Por detrás de quase todos os críticos do extremismo residem extremos covardes, que temem se comprometer com algo e querem ter sempre à disposição a possibilidade de escapar.

Ao atacarem o que chamam de extremismo, na verdade, estão criticando a convicção. Isso porque não suportam pessoas que sabem no que acreditam e defendem isso até o fim. Para os frouxos facilmente escandalizáveis, toda demonstração de certeza é uma agressão.

Até porque nem sempre a moderação é uma virtude. A moderação da verdade, do bem, da justiça, por exemplo, não pode ser tida como um objetivo a ser perseguido.

O extremismo que deve ser criticado é apenas aquele alcançado sem reflexão, sem prova, sem razão. O extremo, em si mesmo, não é errado, mas estar nele de maneira leviana e obtusa.

Se porém uma convicção é atingida após ter sido devidamente provada, que mal há em permanecer ali de maneira extrema?

Por isso, eu nunca me pergunto se alguém está sendo radical, extremista ou coisa do gênero. Minha única indagação é: o que ele defende é certo?

O discurso de neutralidade não tem nada de neutro

A pretensão de neutralidade pode parecer, à primeira vista, uma atitude de bom senso. No entanto, ela revela muito mais as verdadeiras preferências da pessoa do que ela tinha intenção de mostrar. E apesar de não querer se apresentar como vinculada a nenhum dos lados, acreditando que assim passará uma imagem de equilíbrio – diferente de tantos radicais que andam por aí -, acaba apenas revelando que sua posição já está definida de antemão.

Ser neutro, principalmente em política, está longe de significar não ter opiniões. Pelo contrário, denota convicções muito bem definidas. O que a pessoa pretende, ao afirmar neutralidade, é desvincular-se de qualquer identificação com um dos lados do espectro político. No entanto, sua opção pela neutralidade, por não ser abstenção, mas escolha, invoca definições claras, sempre.

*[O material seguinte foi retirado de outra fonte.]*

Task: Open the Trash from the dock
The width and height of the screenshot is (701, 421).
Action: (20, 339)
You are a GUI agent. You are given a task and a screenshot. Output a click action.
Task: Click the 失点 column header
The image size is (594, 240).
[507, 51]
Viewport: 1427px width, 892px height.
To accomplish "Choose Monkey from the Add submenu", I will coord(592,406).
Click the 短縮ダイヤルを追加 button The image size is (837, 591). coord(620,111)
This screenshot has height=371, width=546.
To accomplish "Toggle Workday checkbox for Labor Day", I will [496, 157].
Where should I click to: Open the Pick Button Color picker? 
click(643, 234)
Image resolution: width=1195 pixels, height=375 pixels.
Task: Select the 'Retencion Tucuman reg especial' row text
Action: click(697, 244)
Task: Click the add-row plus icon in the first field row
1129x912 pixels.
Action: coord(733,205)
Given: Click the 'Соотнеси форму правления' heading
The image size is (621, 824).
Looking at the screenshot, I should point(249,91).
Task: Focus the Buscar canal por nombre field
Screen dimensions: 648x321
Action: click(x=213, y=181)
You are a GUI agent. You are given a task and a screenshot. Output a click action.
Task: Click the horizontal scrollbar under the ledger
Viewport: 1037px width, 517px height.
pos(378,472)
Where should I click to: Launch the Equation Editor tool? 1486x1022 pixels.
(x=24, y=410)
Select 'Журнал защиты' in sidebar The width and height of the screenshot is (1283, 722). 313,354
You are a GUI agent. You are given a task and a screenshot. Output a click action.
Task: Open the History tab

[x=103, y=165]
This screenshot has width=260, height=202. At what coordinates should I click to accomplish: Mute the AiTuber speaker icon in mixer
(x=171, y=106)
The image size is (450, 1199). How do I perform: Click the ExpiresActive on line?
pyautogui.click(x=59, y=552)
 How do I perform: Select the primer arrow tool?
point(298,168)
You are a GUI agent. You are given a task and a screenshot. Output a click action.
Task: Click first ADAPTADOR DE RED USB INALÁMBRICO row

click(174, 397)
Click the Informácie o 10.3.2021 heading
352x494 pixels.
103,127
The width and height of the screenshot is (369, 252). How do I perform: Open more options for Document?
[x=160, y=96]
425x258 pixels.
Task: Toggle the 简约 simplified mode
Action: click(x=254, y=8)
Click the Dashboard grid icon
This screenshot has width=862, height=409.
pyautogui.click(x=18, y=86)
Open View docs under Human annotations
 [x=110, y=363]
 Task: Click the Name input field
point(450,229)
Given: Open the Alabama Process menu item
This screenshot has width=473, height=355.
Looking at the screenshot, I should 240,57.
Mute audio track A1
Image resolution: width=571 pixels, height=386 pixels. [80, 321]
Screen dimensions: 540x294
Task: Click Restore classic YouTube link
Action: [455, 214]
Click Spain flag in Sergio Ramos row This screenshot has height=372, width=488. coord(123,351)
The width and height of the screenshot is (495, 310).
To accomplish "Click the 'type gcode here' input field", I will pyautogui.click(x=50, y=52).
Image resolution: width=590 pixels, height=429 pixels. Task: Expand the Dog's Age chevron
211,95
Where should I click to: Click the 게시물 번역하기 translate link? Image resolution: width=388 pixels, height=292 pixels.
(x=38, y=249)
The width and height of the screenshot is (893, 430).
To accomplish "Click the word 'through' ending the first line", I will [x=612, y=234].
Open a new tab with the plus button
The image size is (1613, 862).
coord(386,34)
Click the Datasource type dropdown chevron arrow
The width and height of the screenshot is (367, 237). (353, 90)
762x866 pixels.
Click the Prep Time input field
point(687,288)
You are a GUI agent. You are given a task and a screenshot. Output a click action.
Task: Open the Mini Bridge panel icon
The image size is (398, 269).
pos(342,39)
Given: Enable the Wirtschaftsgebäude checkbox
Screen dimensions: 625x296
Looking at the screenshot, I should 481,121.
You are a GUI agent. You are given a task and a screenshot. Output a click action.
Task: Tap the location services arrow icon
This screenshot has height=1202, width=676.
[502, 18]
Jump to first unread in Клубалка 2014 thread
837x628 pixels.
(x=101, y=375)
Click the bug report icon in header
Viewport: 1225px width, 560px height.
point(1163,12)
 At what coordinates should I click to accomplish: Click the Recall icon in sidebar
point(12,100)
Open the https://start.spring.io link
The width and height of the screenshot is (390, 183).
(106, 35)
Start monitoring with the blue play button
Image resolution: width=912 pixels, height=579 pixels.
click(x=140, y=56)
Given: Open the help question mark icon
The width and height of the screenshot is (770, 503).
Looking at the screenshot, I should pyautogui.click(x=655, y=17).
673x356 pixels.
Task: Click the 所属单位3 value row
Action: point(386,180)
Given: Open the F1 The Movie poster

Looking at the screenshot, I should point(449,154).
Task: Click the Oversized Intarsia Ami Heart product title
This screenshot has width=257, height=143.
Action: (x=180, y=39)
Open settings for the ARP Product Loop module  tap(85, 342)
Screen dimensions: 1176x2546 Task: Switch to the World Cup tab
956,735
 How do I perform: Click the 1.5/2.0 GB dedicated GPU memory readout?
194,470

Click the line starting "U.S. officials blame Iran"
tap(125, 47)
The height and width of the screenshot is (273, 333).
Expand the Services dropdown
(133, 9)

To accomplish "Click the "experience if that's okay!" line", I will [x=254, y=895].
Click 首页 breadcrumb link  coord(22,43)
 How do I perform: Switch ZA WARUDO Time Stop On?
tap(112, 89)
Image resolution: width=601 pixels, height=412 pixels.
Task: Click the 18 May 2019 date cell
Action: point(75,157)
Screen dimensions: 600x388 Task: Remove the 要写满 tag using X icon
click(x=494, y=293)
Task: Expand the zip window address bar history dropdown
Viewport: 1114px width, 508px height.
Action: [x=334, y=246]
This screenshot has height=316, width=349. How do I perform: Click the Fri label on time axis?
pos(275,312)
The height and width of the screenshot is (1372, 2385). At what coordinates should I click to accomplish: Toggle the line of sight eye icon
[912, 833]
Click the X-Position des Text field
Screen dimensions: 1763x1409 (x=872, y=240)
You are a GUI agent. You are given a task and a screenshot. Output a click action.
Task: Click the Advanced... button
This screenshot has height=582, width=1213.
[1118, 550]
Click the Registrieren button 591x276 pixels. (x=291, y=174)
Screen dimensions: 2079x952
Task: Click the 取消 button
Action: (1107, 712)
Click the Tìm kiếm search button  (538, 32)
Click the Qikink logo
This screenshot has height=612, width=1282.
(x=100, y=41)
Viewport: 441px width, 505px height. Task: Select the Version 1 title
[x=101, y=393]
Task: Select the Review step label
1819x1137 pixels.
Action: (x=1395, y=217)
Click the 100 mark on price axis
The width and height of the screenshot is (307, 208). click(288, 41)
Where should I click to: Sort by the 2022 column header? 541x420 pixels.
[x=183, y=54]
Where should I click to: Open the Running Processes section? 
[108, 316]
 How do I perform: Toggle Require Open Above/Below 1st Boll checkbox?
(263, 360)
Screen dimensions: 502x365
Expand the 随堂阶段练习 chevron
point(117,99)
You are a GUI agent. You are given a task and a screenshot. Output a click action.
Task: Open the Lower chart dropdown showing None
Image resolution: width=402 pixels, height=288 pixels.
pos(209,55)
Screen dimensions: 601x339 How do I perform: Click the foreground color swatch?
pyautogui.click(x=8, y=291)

E o mais revelador nisso é que tal neutralidade, no fim das contas, longe de afastar a pessoa dos opostos, identifica-a com um deles. Porque o que separa os lados é uma linha tênue que não permite, na maior parte das vezes, que haja noções intermediárias entre eles.

Na verdade, em argumentação não existe escolha neutra, mas há uma escolha que parece neutra, como diz Chaim Perelman. Com efeito, evocar a neutralidade é apenas uma tática de engano. Quem o faz, busca aparentar isenção, mas tem suas convicções muito bem fundamentadas.

Veja o caso da chamada terceira via, que se apresentou como uma alternativa à polarização política entre direita e esquerda, mas, de fato, se mostrou apenas mais uma versão, ainda que levemente atenuada, do pensamento socialista.

Alguns ainda tentam colocar-se como em um centro, como se isso representasse um posicionamento superior e livre de extremismos. No entanto, em política, o centro tem servido apenas ao clientelismo e ao conchavo, ao permitir que quem ali se encontra possa se aproximar de qualquer um dos pólos conforme seus próprios interesses e de acordo com as circunstâncias.

Por isso, desconfio de todo discurso que tenta aparentar-se neutro. Fujo dos políticos que dizem-se de centro. E mesmo Deus afirma sobre eles – que são os mornos citados nas Escrituras – que vomitá-los-á de sua boca.